市場は「米景気に加えて国内景気にも不安感が広がり、悲観一色」(大手証券)という。
外為市場では、欧米金融機関の相次ぐ損失発覚で信用不安が拡大しドル売りが加速。
「流れが反転する材料はなく、当面ドルが売られやすい環境が続く」(大手信託銀行)との声が大勢となっている。
サブプライム住宅ローンショックを発信源とした「負の連鎖」が止まらなくなってきた。
米国株を中心としたドル建てのリスク資産からの資金逃避が、ドル売りによる急激な円高ドル安に加え、
原油などの商品相場の急騰を招き、円高と原材料高が日本経済の牽引(けんいん)役
である輸出企業を直撃するとの懸念から、日本株が売られるという構図だ。
東京株式市場は「売りが売りを呼ぶ悪循環」に陥っており、先行き不安が一段と高まっている。
≪7日で1600円安≫
「サブプライムによる混乱が長期化し、国内景気の下振れリスクも強まってきた」(みずほ証券の上野泰也チーフマーケットエコノミスト)
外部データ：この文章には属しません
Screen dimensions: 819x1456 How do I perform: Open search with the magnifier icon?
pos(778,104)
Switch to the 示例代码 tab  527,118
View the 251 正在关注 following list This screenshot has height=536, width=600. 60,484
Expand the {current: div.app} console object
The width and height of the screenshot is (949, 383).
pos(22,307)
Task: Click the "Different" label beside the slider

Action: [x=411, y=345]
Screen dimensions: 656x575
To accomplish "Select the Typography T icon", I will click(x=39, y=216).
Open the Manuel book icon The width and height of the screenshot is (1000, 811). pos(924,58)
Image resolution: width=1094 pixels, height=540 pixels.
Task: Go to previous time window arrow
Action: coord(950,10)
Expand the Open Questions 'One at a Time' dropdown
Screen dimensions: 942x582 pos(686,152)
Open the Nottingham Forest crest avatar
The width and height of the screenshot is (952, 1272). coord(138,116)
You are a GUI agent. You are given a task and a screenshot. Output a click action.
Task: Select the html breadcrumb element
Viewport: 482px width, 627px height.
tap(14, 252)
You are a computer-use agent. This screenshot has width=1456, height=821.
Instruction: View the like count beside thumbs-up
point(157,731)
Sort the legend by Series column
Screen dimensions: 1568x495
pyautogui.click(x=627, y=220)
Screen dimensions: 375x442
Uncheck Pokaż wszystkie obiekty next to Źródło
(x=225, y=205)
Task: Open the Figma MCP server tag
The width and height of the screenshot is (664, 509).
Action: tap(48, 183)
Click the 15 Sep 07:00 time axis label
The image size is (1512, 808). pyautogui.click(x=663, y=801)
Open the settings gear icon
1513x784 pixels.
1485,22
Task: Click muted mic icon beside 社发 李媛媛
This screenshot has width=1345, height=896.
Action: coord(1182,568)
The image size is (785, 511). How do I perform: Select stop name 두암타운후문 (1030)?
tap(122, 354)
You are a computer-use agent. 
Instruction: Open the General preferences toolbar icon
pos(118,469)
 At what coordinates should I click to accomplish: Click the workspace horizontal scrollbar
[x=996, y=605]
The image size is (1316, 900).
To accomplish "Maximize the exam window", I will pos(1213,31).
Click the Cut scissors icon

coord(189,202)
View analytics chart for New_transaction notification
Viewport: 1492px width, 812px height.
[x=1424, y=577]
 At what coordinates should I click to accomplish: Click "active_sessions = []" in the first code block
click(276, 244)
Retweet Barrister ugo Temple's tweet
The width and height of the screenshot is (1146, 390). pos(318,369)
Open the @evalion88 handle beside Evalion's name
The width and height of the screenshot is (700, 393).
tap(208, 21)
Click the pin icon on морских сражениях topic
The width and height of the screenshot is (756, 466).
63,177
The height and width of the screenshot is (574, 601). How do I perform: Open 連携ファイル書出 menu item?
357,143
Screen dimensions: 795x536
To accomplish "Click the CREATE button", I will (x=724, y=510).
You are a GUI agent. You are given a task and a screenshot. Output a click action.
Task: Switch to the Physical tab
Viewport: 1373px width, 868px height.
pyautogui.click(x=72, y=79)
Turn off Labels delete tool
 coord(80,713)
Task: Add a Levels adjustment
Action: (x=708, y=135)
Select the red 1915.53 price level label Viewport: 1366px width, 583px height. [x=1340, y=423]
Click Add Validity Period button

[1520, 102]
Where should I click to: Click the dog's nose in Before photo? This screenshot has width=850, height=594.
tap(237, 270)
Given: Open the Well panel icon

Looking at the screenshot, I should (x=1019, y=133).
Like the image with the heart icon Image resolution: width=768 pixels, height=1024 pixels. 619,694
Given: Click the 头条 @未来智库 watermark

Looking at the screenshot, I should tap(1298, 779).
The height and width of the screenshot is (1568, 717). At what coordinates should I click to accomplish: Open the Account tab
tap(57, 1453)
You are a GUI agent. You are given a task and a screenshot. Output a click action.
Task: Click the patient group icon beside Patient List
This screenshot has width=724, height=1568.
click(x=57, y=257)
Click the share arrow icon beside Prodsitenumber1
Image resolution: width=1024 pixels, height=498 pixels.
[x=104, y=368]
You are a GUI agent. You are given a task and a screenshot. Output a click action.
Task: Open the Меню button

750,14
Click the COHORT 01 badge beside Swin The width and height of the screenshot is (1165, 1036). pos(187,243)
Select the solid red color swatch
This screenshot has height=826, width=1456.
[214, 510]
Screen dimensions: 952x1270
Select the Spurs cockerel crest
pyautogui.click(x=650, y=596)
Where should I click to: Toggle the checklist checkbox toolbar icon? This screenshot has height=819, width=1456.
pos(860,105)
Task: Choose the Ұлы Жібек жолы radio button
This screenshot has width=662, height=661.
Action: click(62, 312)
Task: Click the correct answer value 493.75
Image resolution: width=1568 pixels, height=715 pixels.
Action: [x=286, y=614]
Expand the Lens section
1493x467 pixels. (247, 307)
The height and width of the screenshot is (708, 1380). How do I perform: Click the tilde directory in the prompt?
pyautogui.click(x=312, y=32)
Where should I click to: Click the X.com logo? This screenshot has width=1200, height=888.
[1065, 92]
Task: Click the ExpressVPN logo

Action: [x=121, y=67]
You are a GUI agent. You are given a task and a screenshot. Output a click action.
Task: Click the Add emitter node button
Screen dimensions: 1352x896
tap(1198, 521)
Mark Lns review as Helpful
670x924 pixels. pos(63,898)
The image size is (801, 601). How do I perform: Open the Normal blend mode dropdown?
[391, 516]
日経平均株価は12日で7営業日続落となり、その間の下落幅は1600円を超えた。
年初来安値を割り込んだことで、下値のめども見えなくなり、市場は悲観一色に染まっている。
この日の大幅安の最大の要因は、円高だ。
ドル・円相場は1週間前の1ドル=114円台から、この日、一気に一時109円台へと突入。
日本経済を牽引する自動車、ハイテクなどの輸出企業の多くは通期の為替レートを1ドル=115円前後と想定しており、
急激な円高で業績の失速は避けられないとの懸念から売りが膨らんだ。
吉越昭二・三菱UFJ証券投資情報部副部長は「株価が1万6000円台を回復するには、
円相場が1ドル=114~115円に戻ることが必要だが、非常に動きが不安定になっている」と懸念する。
サブプライムショックによる世界同時株安で日経平均株価が874円も暴落し、
年初来安値を付けた8月17日も、円高と株安が連鎖した。
このときは円相場が落ち着きを取り戻すと、輸出企業を中心に足元の業績が好調だったことから、株も買い戻された。
10月初旬には1万7000円台まで回復し、7月につけた年初来高値(1万8261円)も視野に入りつつあった。
≪悲観論一色に≫
だが、今回は、1バレル=100ドルが目前となっている原油相場など、原材料高による収益悪化要因も重なっている。
円高だけでなく、原油高もサブプライムショックによる「資金シフト」が原因だ。
8月も欧州金融機関の損失発覚がきっかけとなったが、今回相次いだ米金融機関の損失は巨額で、外部環境は大きく悪化している。
7日続落で失った下げ幅を回復するには、「10~12月期の業績を見極めたいとの雰囲気が強く、
決算が発表される来年1月下旬以降にずれ込む」(大手証券)との見方が大勢だ。